Last week was painful, what with teeth and things. A lot of time was spent trying to deal with pain, and to just try and, well, stay conscious as best as possible (or, sleep at an appropriate sleeping time).
And after I finished knitting those damed socks...I was lost. The one project I was pulling for was done. What now? Yeah, I had a shawl I was working on, but a shawl doesn't have near as much satisfaction as socks do, right? At least that's how it feels.
The one thing I was very much so involved in was over, and I had no idea what to do.
It was a very weird week. And I am glad it's over.

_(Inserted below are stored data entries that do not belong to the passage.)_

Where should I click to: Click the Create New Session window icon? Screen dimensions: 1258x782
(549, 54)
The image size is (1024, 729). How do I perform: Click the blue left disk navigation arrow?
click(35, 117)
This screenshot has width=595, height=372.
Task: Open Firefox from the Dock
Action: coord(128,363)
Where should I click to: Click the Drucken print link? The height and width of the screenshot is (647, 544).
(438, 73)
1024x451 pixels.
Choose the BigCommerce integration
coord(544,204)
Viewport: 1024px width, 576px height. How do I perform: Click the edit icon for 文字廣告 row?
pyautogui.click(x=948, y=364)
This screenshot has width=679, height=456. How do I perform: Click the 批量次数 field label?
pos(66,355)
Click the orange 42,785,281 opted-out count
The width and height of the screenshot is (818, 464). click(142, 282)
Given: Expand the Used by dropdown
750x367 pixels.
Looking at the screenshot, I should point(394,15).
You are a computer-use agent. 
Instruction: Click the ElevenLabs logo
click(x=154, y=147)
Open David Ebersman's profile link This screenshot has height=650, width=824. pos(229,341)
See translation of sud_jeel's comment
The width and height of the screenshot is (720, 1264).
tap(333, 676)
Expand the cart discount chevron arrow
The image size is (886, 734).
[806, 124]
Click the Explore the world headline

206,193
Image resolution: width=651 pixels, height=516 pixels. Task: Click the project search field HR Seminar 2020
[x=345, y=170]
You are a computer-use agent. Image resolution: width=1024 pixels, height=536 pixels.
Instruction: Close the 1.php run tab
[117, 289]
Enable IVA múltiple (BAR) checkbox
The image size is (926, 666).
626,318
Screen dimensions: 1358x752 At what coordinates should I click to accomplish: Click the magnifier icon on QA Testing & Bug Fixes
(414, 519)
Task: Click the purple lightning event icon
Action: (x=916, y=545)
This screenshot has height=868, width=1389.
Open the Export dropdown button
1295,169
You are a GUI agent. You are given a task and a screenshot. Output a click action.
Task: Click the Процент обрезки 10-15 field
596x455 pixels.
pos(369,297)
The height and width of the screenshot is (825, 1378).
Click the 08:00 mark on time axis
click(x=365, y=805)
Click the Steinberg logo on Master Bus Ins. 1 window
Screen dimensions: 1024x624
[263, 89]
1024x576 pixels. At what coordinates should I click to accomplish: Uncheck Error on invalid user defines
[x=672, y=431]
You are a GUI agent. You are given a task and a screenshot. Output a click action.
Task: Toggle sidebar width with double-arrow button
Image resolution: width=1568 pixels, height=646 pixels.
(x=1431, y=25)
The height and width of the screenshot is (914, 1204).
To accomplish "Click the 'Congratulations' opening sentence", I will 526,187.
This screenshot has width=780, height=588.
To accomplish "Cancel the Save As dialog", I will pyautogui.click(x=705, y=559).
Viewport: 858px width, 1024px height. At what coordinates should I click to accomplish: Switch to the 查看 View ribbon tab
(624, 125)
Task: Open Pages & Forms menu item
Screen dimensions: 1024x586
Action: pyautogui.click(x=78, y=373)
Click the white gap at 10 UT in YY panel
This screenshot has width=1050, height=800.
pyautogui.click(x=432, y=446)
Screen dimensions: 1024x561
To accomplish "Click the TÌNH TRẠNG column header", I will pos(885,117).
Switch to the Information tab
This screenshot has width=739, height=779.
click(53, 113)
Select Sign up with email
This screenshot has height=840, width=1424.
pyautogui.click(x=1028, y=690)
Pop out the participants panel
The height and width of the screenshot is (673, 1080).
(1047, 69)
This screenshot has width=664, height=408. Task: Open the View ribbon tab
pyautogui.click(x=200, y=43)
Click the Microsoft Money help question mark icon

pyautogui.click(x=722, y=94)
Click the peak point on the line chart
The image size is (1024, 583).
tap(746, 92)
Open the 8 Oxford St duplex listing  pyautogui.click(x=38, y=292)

Not that this week will prove to be any better - my mouth still hurts, and I do not yet have another project to sink all of my time into - but it's at least a different week. Sometimes, that can make all the difference.
Last week, I was running on probably, ohn, 60-or-65% battery. This week, I'm at about 70%, with little blips that bring it lower (even though it's only Monday morning, there have been a few blips, so that's fun). And while that's a small improvement, it's an improvement all the same.
I mean, you'd rather have a bit of a cup of coffee than no coffee at all, right? Same thing, here.
The house is a mess, but we have groceries and clean dishes, and dinner is taken care of (crockpot soup recipes, I love you, because it means I have to cook half as often). We have clean clothes, and we have towels so that we can take showers.
So, really, it's not that bad - it could be worse. We didn't have clean clothes or towels until yesterday, so it really is an improvement.
I could be ridiculous and say that it will get better.
But that's obviously not the case.
Instead, I will say that it will have better moments, but overall, it is not better. It is the same, it's just a matter of what parts will be when, the good and the bad. There is always something that is going to get in the way. And even though I know this, there is no planning "around" it. That's not possible - because planning around would suggest there is a shortcut of sorts, some way to make it so the fall isn't onto concrete. No, it will always be shortcutless, it will always be concrete.
What really is important is to remember that so long as nothing permanent happens, you can get back up and start over.
There is no "try again" - there is nothing to be changed. It will always feel like that, and it will always be devastating when it happens. So just do what you can, while you can, and hope that the fall doesn't last any longer than it has to.
So that, maybe, when it's over you won't have so much to pick back up, eh?
~Havok
P.S. The only reason I know what I wrote in 2014 is I finally filled up my Moleskine, and did a quick read through of it all so I could shove it in the closet and forget about it finally.